§ Directions
Could you filter the material and copy every line where the word "element" occurs?

§ The input

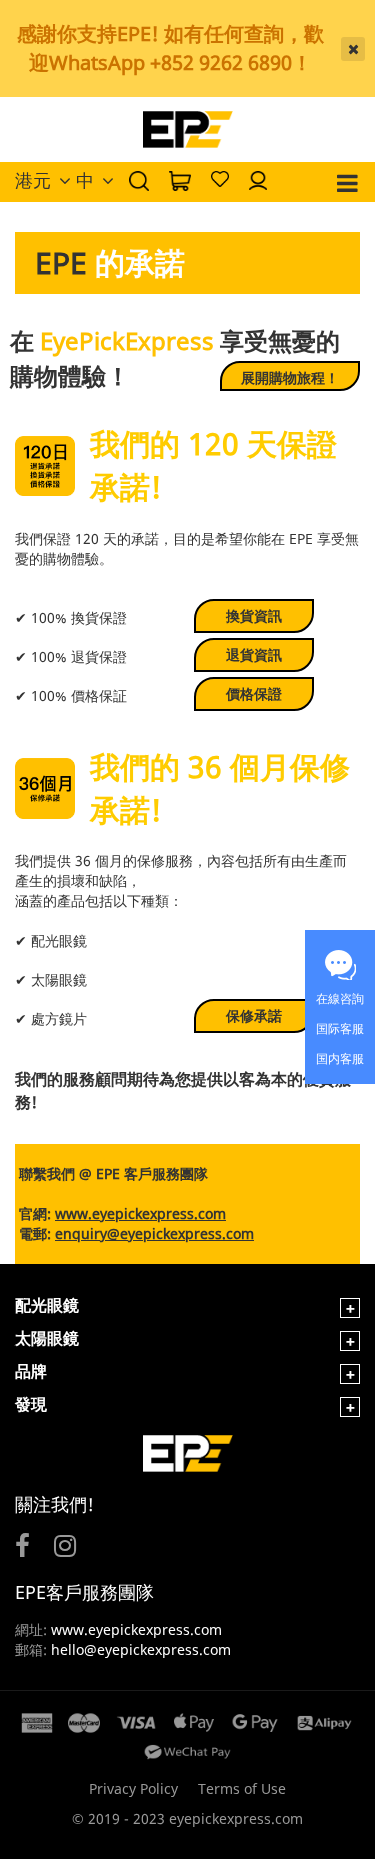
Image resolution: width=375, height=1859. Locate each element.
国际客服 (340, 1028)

---

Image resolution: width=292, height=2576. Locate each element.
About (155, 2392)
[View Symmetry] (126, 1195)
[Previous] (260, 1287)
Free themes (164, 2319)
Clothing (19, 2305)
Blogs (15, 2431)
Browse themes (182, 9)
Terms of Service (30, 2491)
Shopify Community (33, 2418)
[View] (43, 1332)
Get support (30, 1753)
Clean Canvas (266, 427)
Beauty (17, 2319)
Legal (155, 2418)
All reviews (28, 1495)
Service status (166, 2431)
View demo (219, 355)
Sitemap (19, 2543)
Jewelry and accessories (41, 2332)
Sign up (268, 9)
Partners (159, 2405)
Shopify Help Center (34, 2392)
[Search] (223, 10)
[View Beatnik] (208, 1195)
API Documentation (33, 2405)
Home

§ Written response
Image resolution: width=375, height=1859. Locate each element.
Image resolution: width=292, height=2576. Locate each element.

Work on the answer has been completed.